*EXERCISE INSTRUCTIONS:*
1/ From the journal entry about apologizing, reproduce verbatim the passage from "saying sorry when" up to and including "asking for directions.".
2/ Answer these questions using the journal entry about apologizing:
(a) Whom did the writer apologize to about 2 hours before writing?
(b) At roughly what time does the writer plan to start QT each day?
(c) How long is each piano practice session meant to last?

*SUPPLIED TEXT:*
⁂

Sunday, May 02, 2004

saying sorry when you have to makes it all better. learn to throw your pride away, and things get settled easier, because then you're slow to anger, quick to listen, and willing to accept other viewpoints.

the last time i said sorry, was about 2 hours ago to my dad. this apology wasn't an easy way out to just escape the threats, and to ease this tension at the moment. it was made after thought. i know i was in the wrong, and i wanted to do something about it.
i've been selfish, no doubt about it.
i also said sorry to Him today, and i had a good part of the day in LE today.
i'm thinking, and i'm asking for directions.

here's the plan for certain things for now:
1. i'll do my QT everyday, starting at about 930 give and take. i've not been close to Him, that's probably why everything's out of order. it's chaotic.
2. 4 times practise on the piano at least weekly, 25-30mins per session. need to stop wasting money going for lessons and not practising.

⁂

*RECORDED DATA:*
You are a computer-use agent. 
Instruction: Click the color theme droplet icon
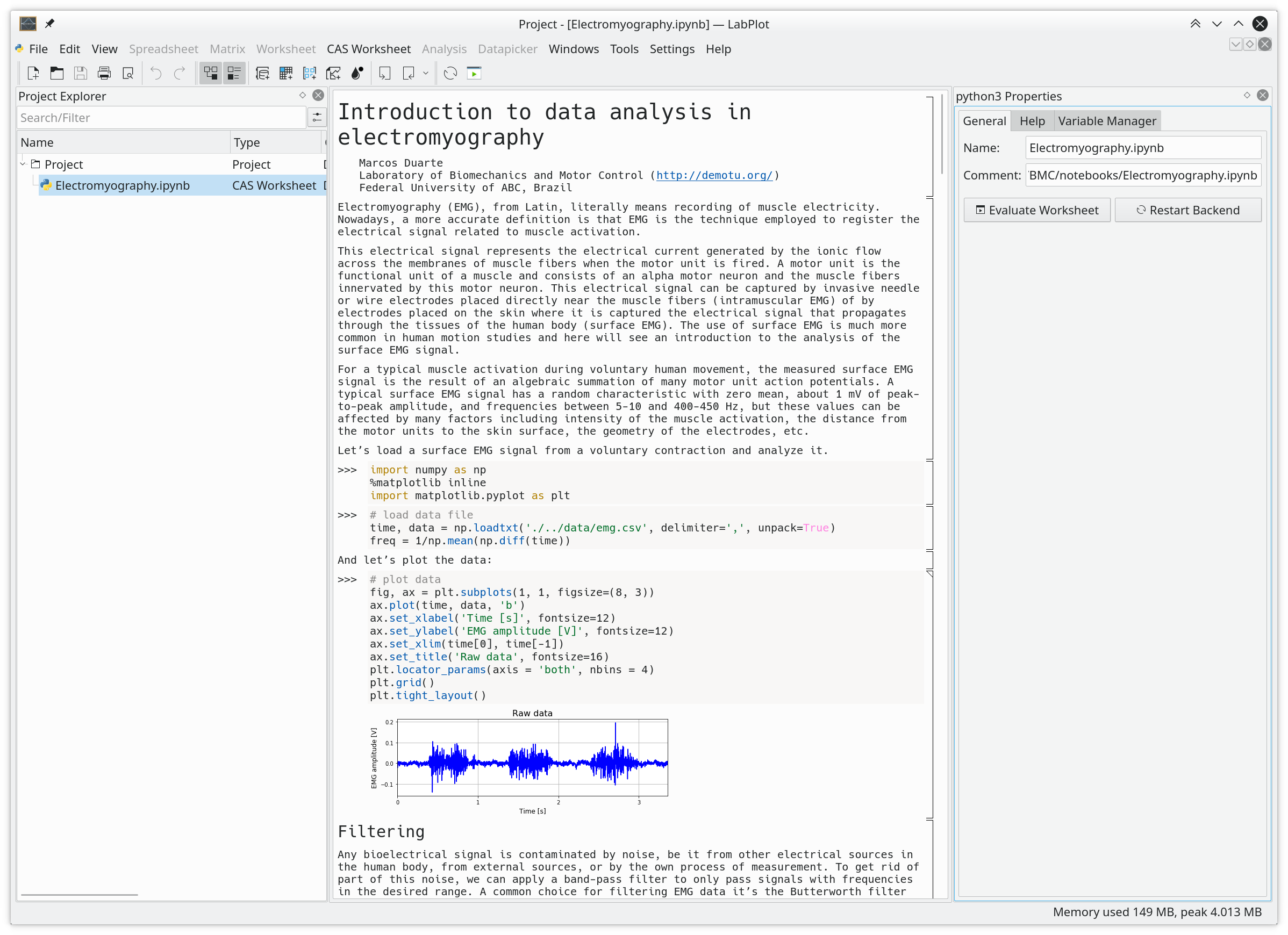pos(357,73)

⁂

*REPLIES:*
1/
saying sorry when you have to makes it all better. learn to throw your pride away, and things get settled easier, because then you're slow to anger, quick to listen, and willing to accept other viewpoints.

the last time i said sorry, was about 2 hours ago to my dad. this apology wasn't an easy way out to just escape the threats, and to ease this tension at the moment. it was made after thought. i know i was in the wrong, and i wanted to do something about it.
i've been selfish, no doubt about it.
i also said sorry to Him today, and i had a good part of the day in LE today.
i'm thinking, and i'm asking for directions.

2/
(a) The writer's dad.
(b) About 930, give and take.
(c) 25-30 minutes.